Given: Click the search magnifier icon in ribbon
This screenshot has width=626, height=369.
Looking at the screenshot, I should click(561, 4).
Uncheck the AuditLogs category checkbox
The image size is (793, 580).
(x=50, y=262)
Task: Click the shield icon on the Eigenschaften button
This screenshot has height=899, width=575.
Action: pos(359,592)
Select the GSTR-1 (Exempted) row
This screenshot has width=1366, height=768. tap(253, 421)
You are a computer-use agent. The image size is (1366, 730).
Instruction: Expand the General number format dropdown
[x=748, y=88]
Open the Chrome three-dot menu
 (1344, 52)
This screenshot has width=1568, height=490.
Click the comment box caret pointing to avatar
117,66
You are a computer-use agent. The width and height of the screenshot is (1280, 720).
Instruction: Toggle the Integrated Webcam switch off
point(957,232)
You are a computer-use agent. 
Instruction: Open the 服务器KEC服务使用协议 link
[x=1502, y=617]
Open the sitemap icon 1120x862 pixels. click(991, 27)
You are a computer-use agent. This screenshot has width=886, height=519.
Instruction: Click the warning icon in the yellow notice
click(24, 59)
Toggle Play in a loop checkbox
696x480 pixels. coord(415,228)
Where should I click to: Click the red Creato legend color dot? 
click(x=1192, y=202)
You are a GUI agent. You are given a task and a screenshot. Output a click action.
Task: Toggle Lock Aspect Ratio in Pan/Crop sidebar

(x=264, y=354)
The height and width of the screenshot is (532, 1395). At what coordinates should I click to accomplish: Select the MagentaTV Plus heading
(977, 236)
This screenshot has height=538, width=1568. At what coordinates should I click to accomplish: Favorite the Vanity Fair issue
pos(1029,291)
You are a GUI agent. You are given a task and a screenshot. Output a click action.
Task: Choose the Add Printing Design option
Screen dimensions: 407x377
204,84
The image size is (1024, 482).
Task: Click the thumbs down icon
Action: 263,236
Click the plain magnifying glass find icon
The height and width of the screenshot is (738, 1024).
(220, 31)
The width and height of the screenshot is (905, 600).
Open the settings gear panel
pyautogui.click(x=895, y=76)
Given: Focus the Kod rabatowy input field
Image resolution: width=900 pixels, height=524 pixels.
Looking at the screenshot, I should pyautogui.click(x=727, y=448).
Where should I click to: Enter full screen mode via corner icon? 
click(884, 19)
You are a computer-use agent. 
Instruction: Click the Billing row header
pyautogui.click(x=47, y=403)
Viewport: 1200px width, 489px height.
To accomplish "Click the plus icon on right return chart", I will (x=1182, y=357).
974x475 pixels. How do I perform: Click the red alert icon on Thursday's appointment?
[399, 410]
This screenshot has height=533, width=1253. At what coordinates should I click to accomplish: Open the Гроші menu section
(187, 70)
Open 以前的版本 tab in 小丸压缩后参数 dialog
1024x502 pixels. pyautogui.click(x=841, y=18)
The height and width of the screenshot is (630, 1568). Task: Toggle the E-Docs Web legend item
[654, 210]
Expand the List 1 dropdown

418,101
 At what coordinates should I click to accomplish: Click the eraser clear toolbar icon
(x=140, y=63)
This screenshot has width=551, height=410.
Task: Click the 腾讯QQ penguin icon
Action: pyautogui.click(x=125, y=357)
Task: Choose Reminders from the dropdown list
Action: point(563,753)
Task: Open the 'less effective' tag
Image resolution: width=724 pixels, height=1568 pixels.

Problem details.
The answer must be a word-for-word reproduction of every record above.

Exercise answer.
Given: Click the search magnifier icon in ribbon
This screenshot has width=626, height=369.
Looking at the screenshot, I should click(561, 4).
Uncheck the AuditLogs category checkbox
The image size is (793, 580).
(x=50, y=262)
Task: Click the shield icon on the Eigenschaften button
This screenshot has height=899, width=575.
Action: pos(359,592)
Select the GSTR-1 (Exempted) row
This screenshot has width=1366, height=768. tap(253, 421)
You are a computer-use agent. The image size is (1366, 730).
Instruction: Expand the General number format dropdown
[x=748, y=88]
Open the Chrome three-dot menu
 (1344, 52)
This screenshot has width=1568, height=490.
Click the comment box caret pointing to avatar
117,66
You are a computer-use agent. The width and height of the screenshot is (1280, 720).
Instruction: Toggle the Integrated Webcam switch off
point(957,232)
You are a computer-use agent. 
Instruction: Open the 服务器KEC服务使用协议 link
[x=1502, y=617]
Open the sitemap icon 1120x862 pixels. click(991, 27)
You are a computer-use agent. This screenshot has width=886, height=519.
Instruction: Click the warning icon in the yellow notice
click(24, 59)
Toggle Play in a loop checkbox
696x480 pixels. coord(415,228)
Where should I click to: Click the red Creato legend color dot? 
click(x=1192, y=202)
You are a GUI agent. You are given a task and a screenshot. Output a click action.
Task: Toggle Lock Aspect Ratio in Pan/Crop sidebar

(x=264, y=354)
The height and width of the screenshot is (532, 1395). At what coordinates should I click to accomplish: Select the MagentaTV Plus heading
(977, 236)
This screenshot has height=538, width=1568. At what coordinates should I click to accomplish: Favorite the Vanity Fair issue
pos(1029,291)
You are a GUI agent. You are given a task and a screenshot. Output a click action.
Task: Choose the Add Printing Design option
Screen dimensions: 407x377
204,84
The image size is (1024, 482).
Task: Click the thumbs down icon
Action: 263,236
Click the plain magnifying glass find icon
The height and width of the screenshot is (738, 1024).
(220, 31)
The width and height of the screenshot is (905, 600).
Open the settings gear panel
pyautogui.click(x=895, y=76)
Given: Focus the Kod rabatowy input field
Image resolution: width=900 pixels, height=524 pixels.
Looking at the screenshot, I should pyautogui.click(x=727, y=448).
Where should I click to: Enter full screen mode via corner icon? 
click(884, 19)
You are a computer-use agent. 
Instruction: Click the Billing row header
pyautogui.click(x=47, y=403)
Viewport: 1200px width, 489px height.
To accomplish "Click the plus icon on right return chart", I will (x=1182, y=357).
974x475 pixels. How do I perform: Click the red alert icon on Thursday's appointment?
[399, 410]
This screenshot has height=533, width=1253. At what coordinates should I click to accomplish: Open the Гроші menu section
(187, 70)
Open 以前的版本 tab in 小丸压缩后参数 dialog
1024x502 pixels. pyautogui.click(x=841, y=18)
The height and width of the screenshot is (630, 1568). Task: Toggle the E-Docs Web legend item
[654, 210]
Expand the List 1 dropdown

418,101
 At what coordinates should I click to accomplish: Click the eraser clear toolbar icon
(x=140, y=63)
This screenshot has width=551, height=410.
Task: Click the 腾讯QQ penguin icon
Action: pyautogui.click(x=125, y=357)
Task: Choose Reminders from the dropdown list
Action: point(563,753)
Task: Open the 'less effective' tag
Image resolution: width=724 pixels, height=1568 pixels.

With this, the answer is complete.